◆ **Work required**
Repeat word for word the part of the DataWorks tutorial below that starts at the words "How it works" and ends after "copying it again.".

◆ **Supplied text**
Build a MySQL & HttpFile to EMR Serverless Spark Pipeline via OSS - DataWorks

Prerequisites

Before you begin, make sure that you have:

A serverless resource group purchased in your DataWorks workspace
A private OSS bucket created with the following folders: ods_raw_log_d and ods_user_info_d
A private OSS data source named test_g added to DataWorks
An HttpFile data source named user_behavior_analysis_httpfile added to DataWorks
A MySQL data source named user_behavior_analysis_mysql added to DataWorks

What you'll learn

By the end of this tutorial, you will have:

Designed a workflow with scheduling dependencies in DataWorks
Configured batch synchronization tasks to move data from MySQL and HttpFile to a private OSS bucket
Created Spark SQL external tables that point to the synchronized OSS data
Verified the synchronized data using an ad hoc query

How it works

This tutorial covers the data acquisition phase of a user profile analysis pipeline. Two batch synchronization nodes move raw data into OSS — one from an HttpFile source (website access logs) and one from a MySQL source (basic user information). Two EMR Spark SQL nodes then create external tables that point to the OSS data using LOCATION, so Spark can query the data without copying it again.

◆ **Data provided**

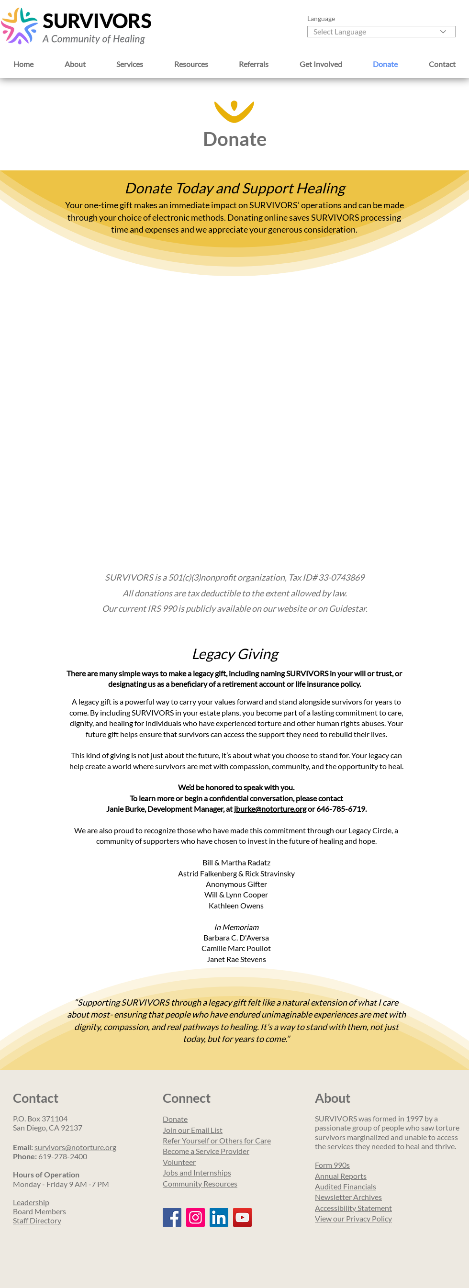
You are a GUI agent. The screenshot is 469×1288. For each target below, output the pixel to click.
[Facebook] (172, 1217)
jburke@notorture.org (270, 808)
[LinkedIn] (219, 1217)
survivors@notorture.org (75, 1147)
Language (321, 18)
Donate (175, 1118)
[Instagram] (195, 1217)
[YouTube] (242, 1217)
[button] (75, 63)
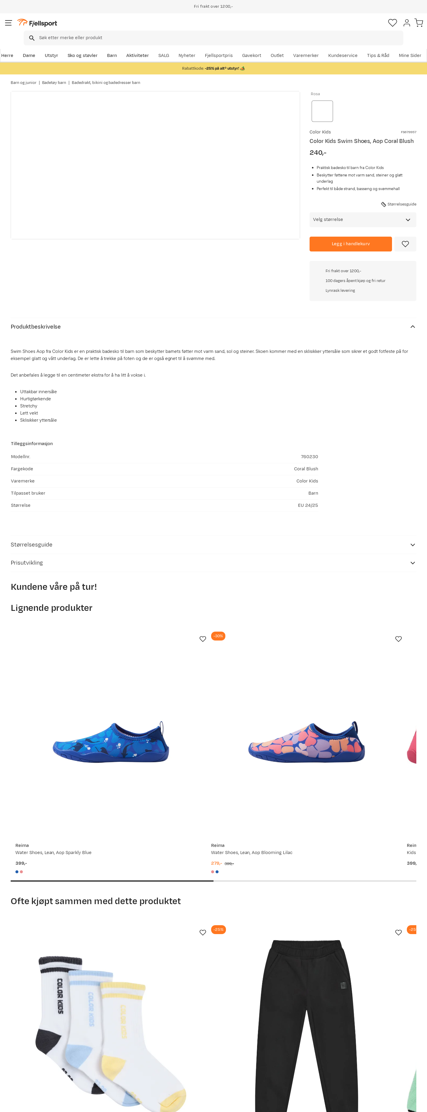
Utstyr (61, 46)
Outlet (336, 46)
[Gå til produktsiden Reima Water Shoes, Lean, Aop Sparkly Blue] (56, 634)
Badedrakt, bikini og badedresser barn (106, 76)
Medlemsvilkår (196, 1044)
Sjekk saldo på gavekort (41, 1034)
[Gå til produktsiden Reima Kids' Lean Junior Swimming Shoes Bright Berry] (266, 634)
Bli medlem (392, 974)
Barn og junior (23, 76)
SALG (251, 46)
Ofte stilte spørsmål (38, 1025)
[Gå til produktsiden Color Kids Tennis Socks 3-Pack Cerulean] (56, 839)
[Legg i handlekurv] (351, 233)
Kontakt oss (29, 1072)
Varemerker (365, 46)
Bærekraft (192, 1063)
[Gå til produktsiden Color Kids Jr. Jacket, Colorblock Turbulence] (371, 839)
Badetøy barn (54, 76)
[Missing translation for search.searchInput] (102, 28)
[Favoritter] (375, 28)
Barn (122, 46)
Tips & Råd (28, 1053)
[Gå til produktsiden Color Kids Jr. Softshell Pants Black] (161, 839)
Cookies (416, 1103)
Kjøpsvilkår (389, 1103)
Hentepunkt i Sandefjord (42, 1063)
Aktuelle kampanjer (119, 1025)
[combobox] (218, 28)
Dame (38, 46)
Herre (17, 46)
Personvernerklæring (352, 1103)
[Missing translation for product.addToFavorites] (405, 233)
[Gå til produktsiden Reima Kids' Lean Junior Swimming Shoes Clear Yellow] (371, 634)
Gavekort (108, 1053)
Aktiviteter (147, 46)
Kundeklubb (193, 1034)
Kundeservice (401, 46)
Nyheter (274, 46)
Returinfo (27, 1044)
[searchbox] (225, 28)
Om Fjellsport (195, 1025)
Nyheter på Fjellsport (121, 1034)
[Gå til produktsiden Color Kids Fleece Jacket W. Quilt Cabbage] (266, 839)
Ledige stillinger (197, 1053)
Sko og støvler (92, 46)
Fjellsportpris (306, 46)
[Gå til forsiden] (41, 28)
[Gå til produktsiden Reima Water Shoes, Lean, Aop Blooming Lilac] (161, 634)
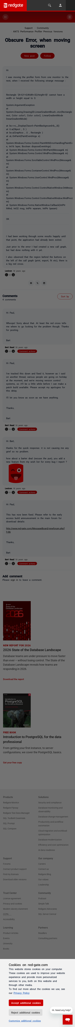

◆ **Answer below**
How it works

This tutorial covers the data acquisition phase of a user profile analysis pipeline. Two batch synchronization nodes move raw data into OSS — one from an HttpFile source (website access logs) and one from a MySQL source (basic user information). Two EMR Spark SQL nodes then create external tables that point to the OSS data using LOCATION, so Spark can query the data without copying it again.